GIVEN DATA ::
▼

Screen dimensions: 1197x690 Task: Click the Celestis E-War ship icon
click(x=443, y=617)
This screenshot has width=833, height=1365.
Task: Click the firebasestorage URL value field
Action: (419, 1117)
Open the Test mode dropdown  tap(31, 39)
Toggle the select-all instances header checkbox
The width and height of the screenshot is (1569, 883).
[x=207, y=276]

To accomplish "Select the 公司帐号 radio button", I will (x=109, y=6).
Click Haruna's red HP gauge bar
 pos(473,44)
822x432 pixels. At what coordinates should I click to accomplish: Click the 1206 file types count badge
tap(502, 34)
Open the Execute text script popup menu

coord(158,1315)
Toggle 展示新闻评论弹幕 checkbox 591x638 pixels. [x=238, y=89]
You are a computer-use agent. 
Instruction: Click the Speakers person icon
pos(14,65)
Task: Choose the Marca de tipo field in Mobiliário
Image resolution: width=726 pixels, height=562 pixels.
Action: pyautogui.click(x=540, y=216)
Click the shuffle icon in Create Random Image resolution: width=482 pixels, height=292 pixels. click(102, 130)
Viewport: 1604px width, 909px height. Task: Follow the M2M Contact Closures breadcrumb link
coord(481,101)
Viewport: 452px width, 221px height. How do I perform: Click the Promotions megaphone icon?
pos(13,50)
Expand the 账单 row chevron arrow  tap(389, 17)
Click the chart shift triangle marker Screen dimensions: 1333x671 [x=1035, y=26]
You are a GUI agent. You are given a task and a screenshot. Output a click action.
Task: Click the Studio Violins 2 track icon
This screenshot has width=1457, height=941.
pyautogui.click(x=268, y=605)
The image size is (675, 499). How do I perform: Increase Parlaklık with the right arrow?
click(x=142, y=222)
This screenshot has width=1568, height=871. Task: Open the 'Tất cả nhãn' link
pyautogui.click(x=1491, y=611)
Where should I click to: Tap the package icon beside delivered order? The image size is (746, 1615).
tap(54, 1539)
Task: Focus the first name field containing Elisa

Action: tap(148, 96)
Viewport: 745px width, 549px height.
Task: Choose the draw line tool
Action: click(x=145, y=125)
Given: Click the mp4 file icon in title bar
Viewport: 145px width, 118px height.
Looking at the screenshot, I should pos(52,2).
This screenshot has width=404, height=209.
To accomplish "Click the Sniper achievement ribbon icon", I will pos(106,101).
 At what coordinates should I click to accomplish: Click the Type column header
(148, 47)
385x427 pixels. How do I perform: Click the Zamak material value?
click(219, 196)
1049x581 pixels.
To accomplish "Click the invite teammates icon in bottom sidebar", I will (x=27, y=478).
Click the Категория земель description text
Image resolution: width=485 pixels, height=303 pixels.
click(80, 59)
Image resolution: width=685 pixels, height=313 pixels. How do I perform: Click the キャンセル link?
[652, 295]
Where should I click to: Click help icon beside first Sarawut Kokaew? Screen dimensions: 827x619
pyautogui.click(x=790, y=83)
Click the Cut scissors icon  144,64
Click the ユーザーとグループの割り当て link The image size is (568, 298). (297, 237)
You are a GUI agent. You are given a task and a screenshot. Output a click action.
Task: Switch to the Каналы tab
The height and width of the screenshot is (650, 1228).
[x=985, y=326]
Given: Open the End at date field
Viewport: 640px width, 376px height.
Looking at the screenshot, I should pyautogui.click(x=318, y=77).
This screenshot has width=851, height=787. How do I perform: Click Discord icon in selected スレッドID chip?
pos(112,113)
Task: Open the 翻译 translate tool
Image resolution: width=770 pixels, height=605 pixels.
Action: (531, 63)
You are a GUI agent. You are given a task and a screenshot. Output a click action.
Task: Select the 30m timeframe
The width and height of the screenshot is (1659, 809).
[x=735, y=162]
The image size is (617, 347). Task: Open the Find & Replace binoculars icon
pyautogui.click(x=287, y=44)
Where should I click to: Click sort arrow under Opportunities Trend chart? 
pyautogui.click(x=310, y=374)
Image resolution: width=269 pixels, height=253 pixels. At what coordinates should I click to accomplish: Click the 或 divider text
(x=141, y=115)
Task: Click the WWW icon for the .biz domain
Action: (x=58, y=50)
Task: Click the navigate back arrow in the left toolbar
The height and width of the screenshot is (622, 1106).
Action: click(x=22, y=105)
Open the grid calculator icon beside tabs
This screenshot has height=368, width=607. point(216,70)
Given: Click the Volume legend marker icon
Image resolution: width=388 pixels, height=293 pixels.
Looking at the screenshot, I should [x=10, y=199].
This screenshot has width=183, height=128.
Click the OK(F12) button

▲

Look above for the line containing "The height and width of the screenshot is (622, 1106).". From there to the final line of the entries, repeat every line exactly.

RESULT OF THIS EXERCISE ::
The height and width of the screenshot is (622, 1106).
Action: click(x=22, y=105)
Open the grid calculator icon beside tabs
This screenshot has height=368, width=607. point(216,70)
Given: Click the Volume legend marker icon
Image resolution: width=388 pixels, height=293 pixels.
Looking at the screenshot, I should [x=10, y=199].
This screenshot has width=183, height=128.
Click the OK(F12) button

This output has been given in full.